§ Requirement: Below are records; extract exactly the lines from the one with "1093x615 pixels." through the final line, including both, but drop the pictures.

━━ Records supplied

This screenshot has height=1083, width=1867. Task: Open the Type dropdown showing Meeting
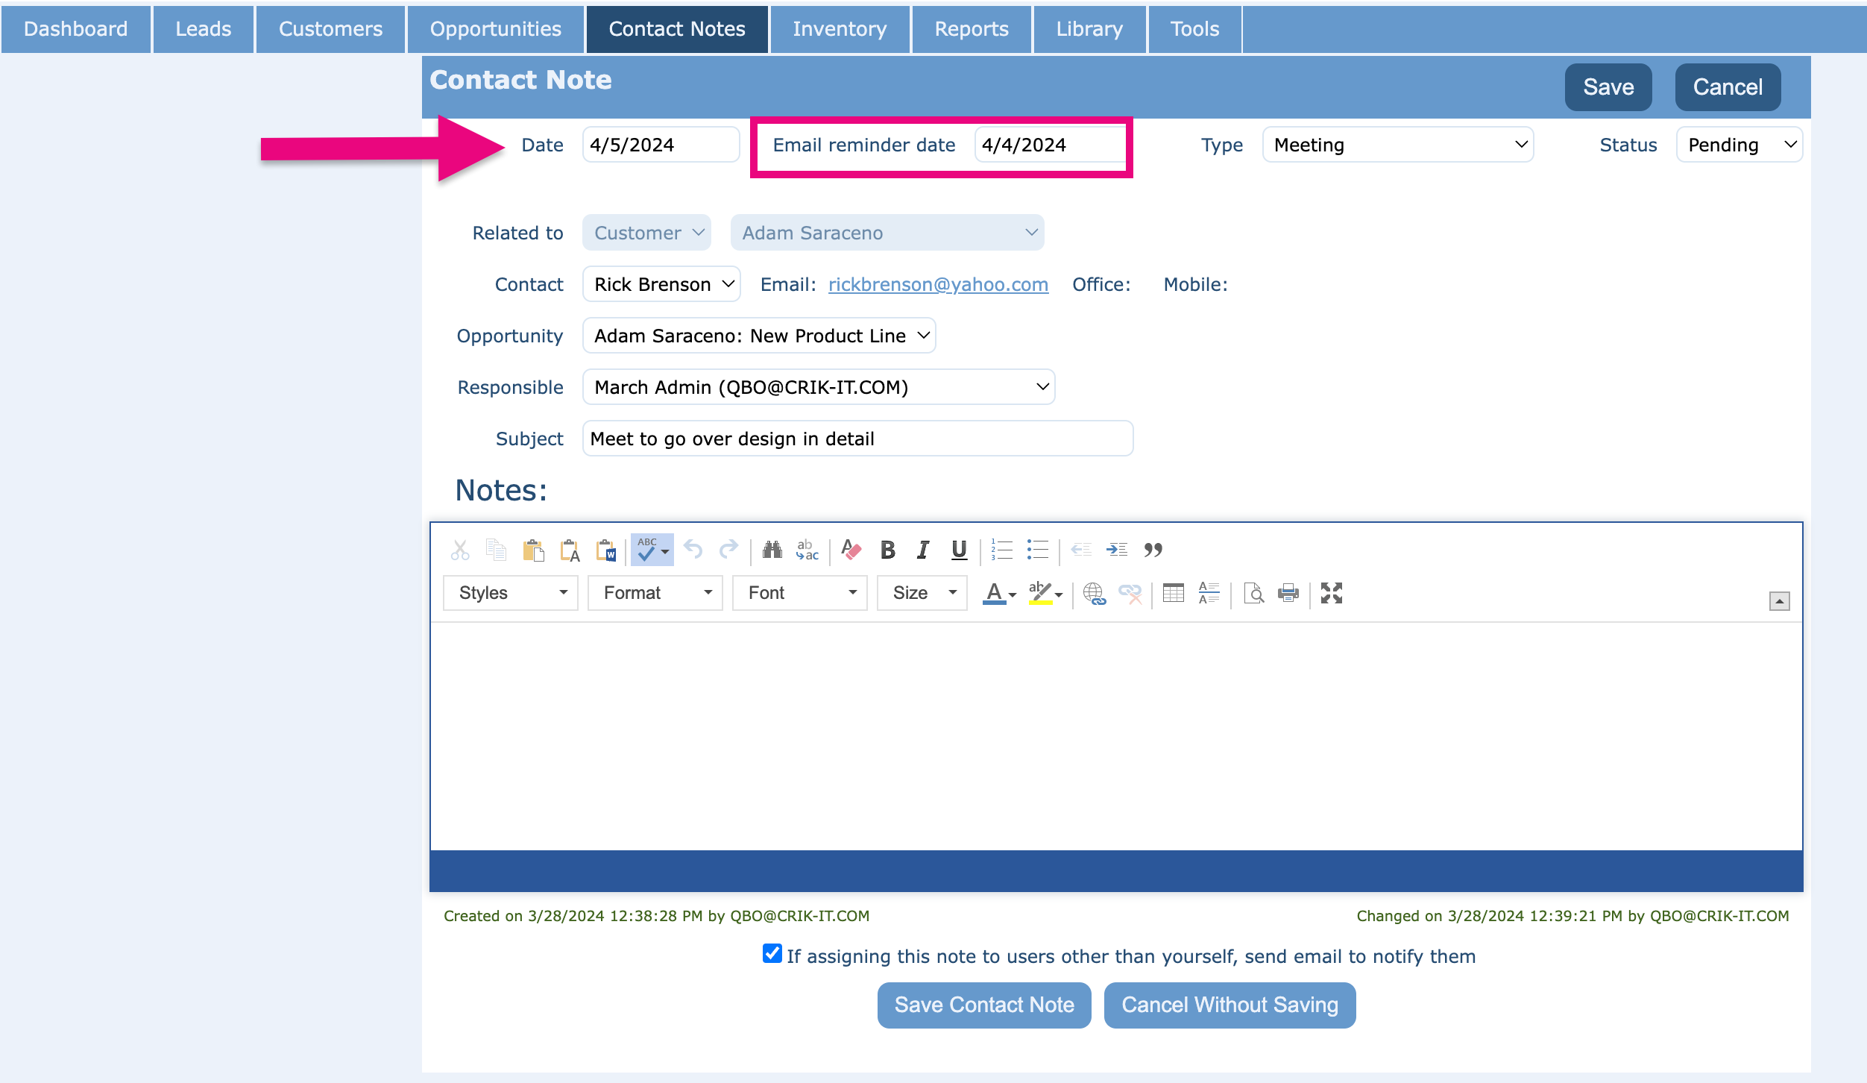tap(1397, 145)
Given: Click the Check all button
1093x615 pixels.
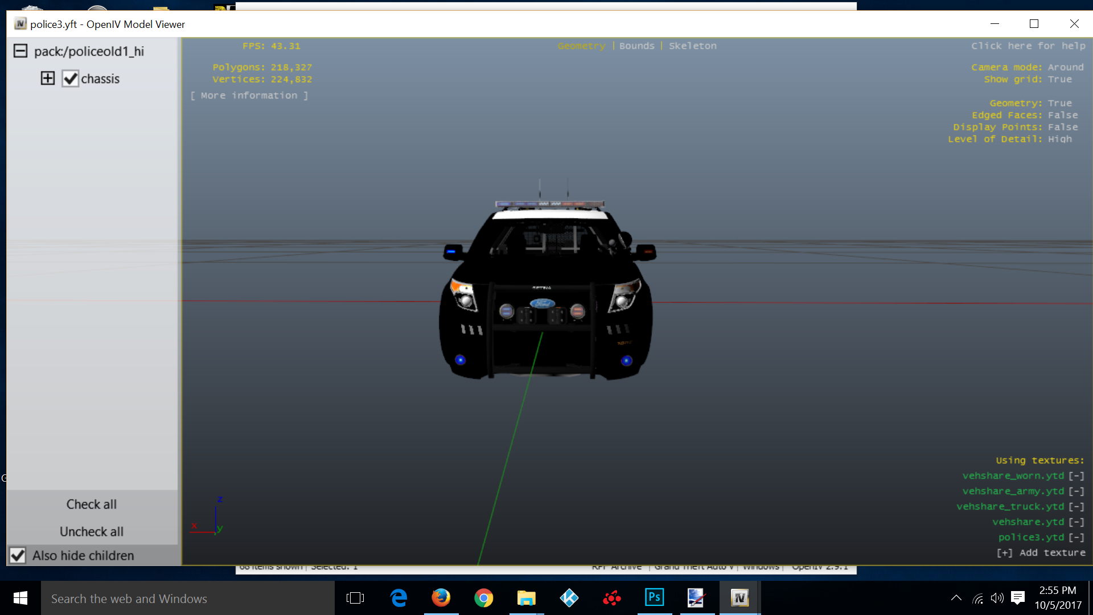Looking at the screenshot, I should tap(92, 505).
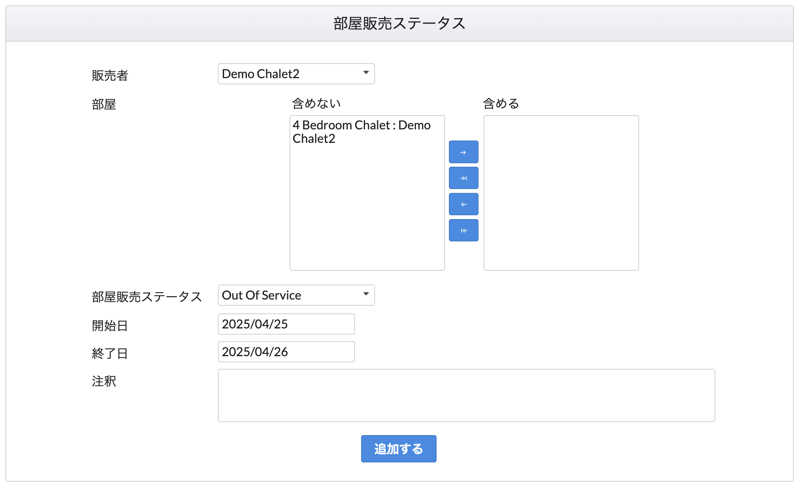Click the 含める list heading
The height and width of the screenshot is (489, 800).
[x=501, y=104]
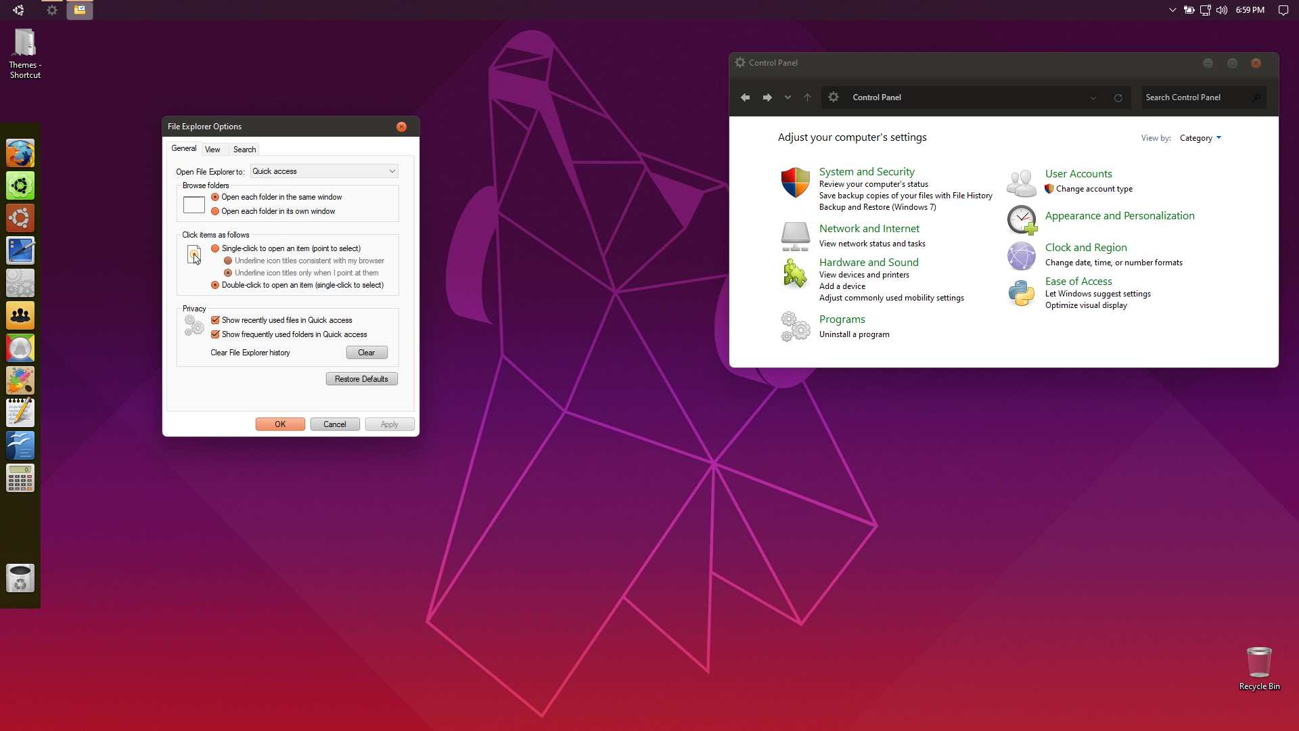Open the View by Category dropdown
The height and width of the screenshot is (731, 1299).
point(1200,138)
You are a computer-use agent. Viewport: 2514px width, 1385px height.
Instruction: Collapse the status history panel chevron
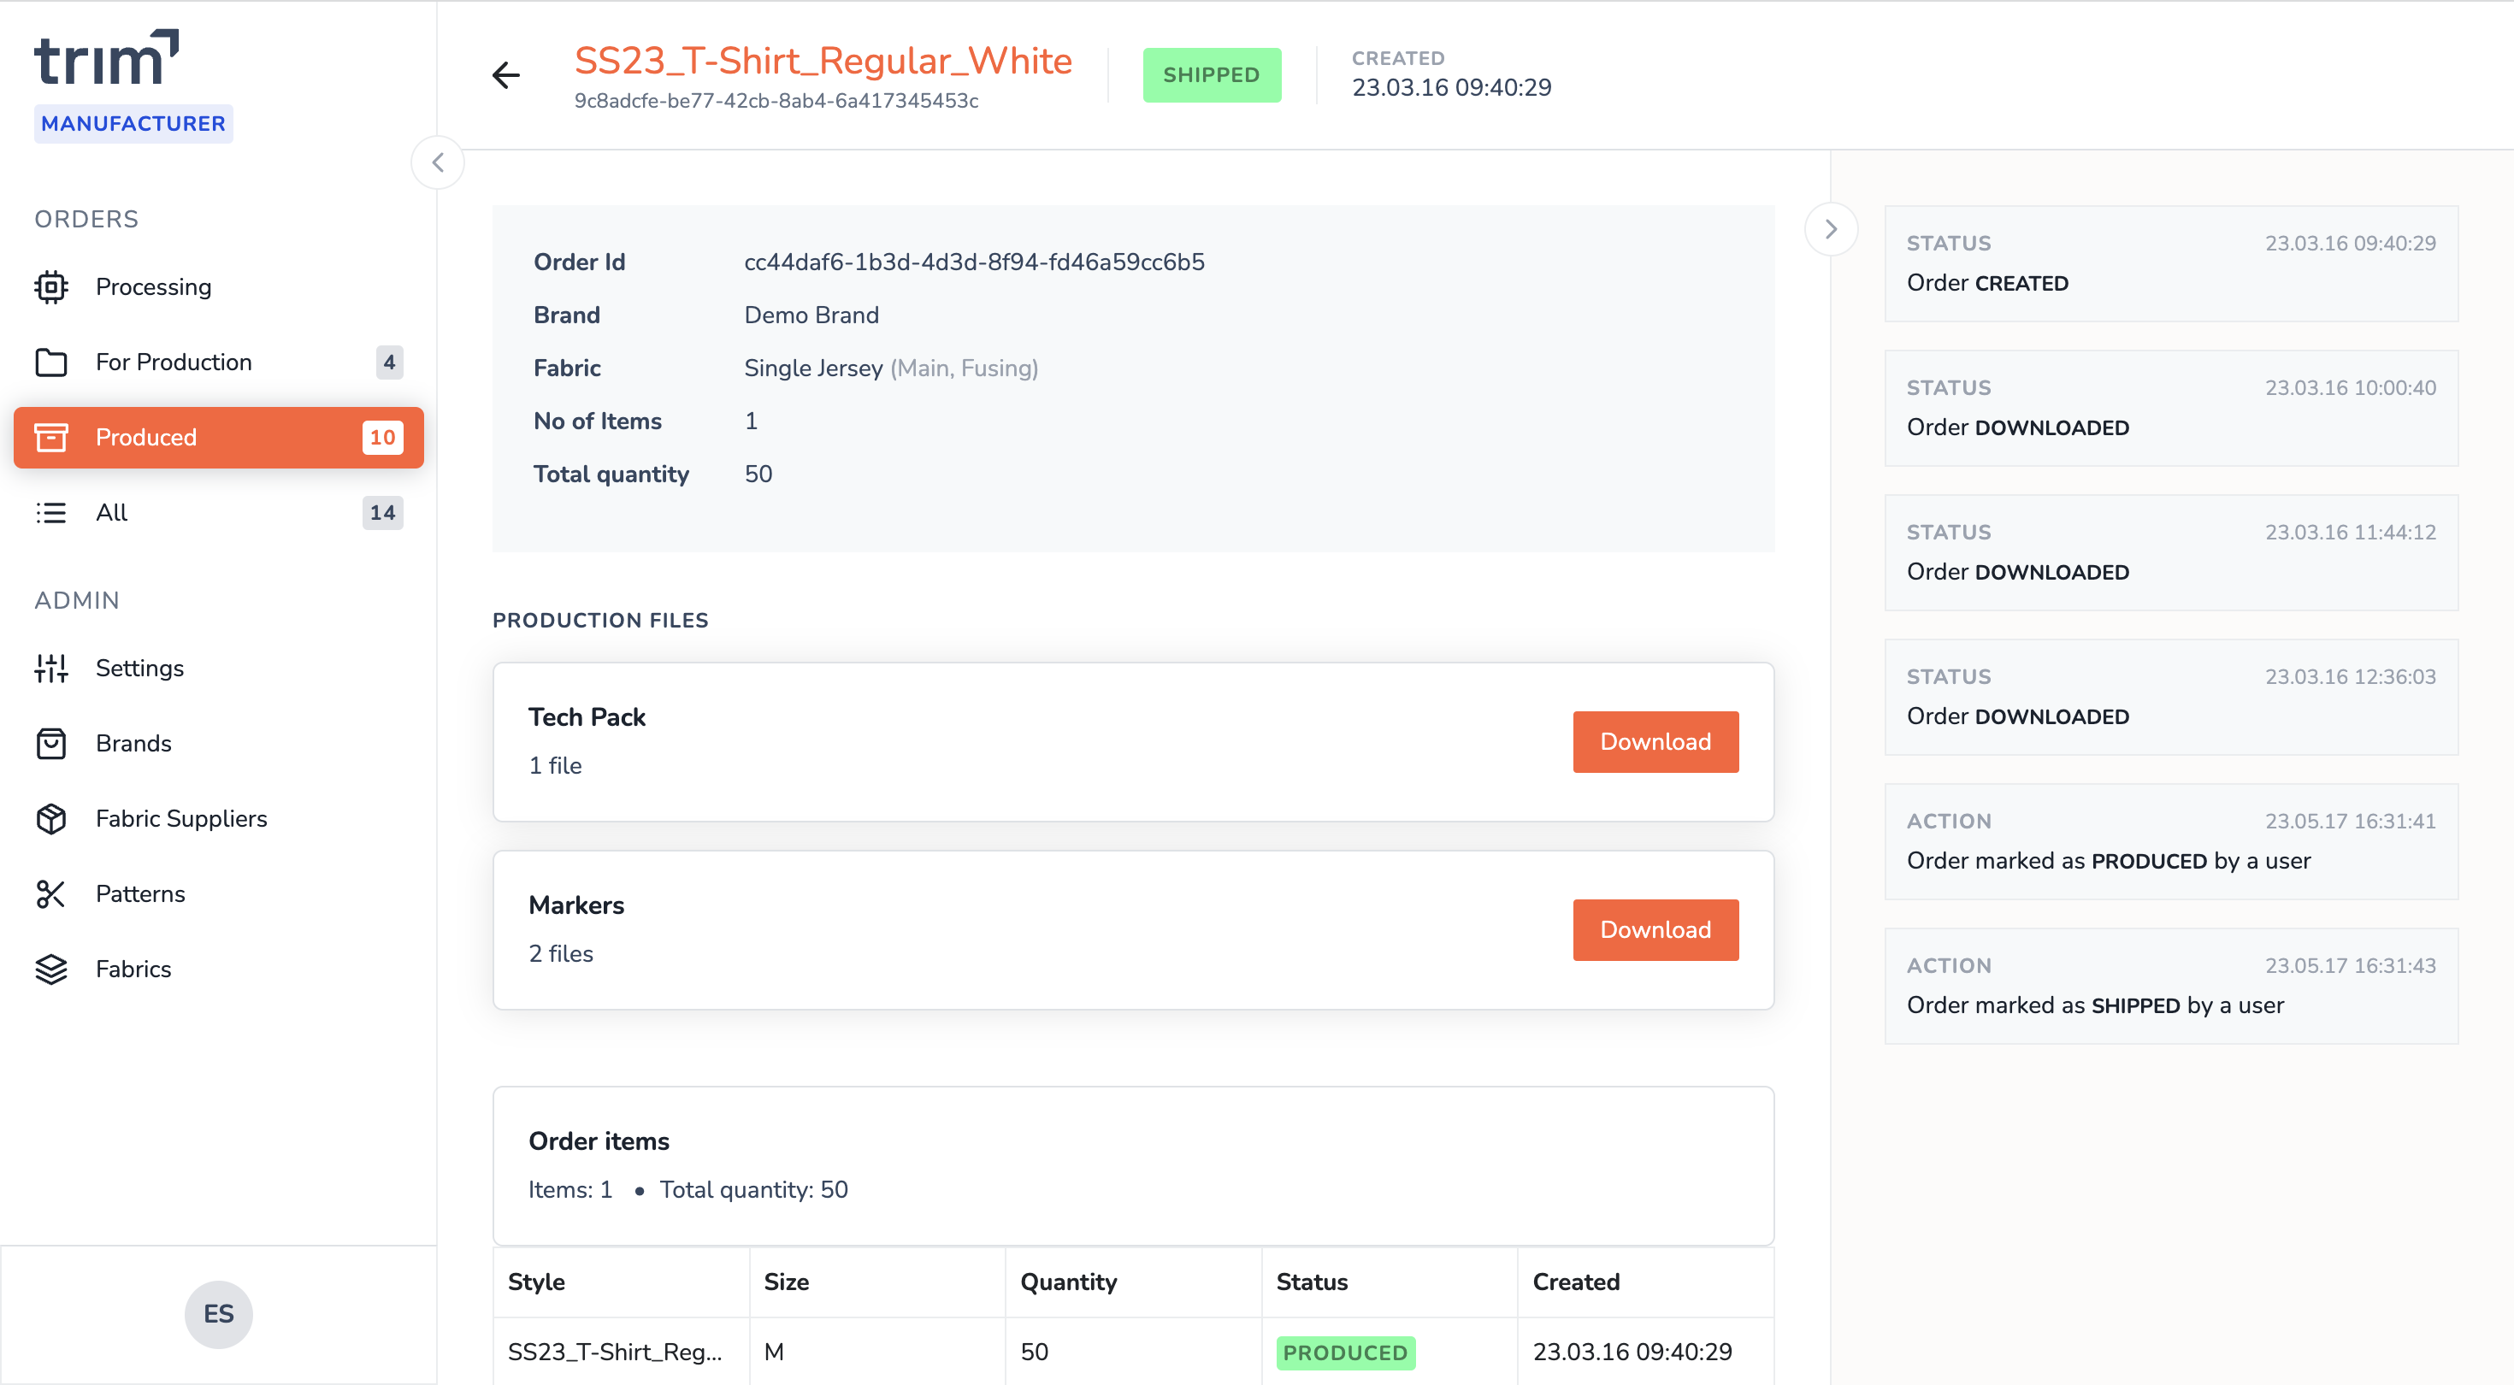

━━━━

§ Exercise solution:
1093x615 pixels.
Looking at the screenshot, I should tap(92, 505).
Click the 含める list heading
The height and width of the screenshot is (489, 800).
[x=501, y=104]
Open the View by Category dropdown
The height and width of the screenshot is (731, 1299).
point(1200,138)
You are a computer-use agent. Viewport: 2514px width, 1385px height.
Instruction: Collapse the status history panel chevron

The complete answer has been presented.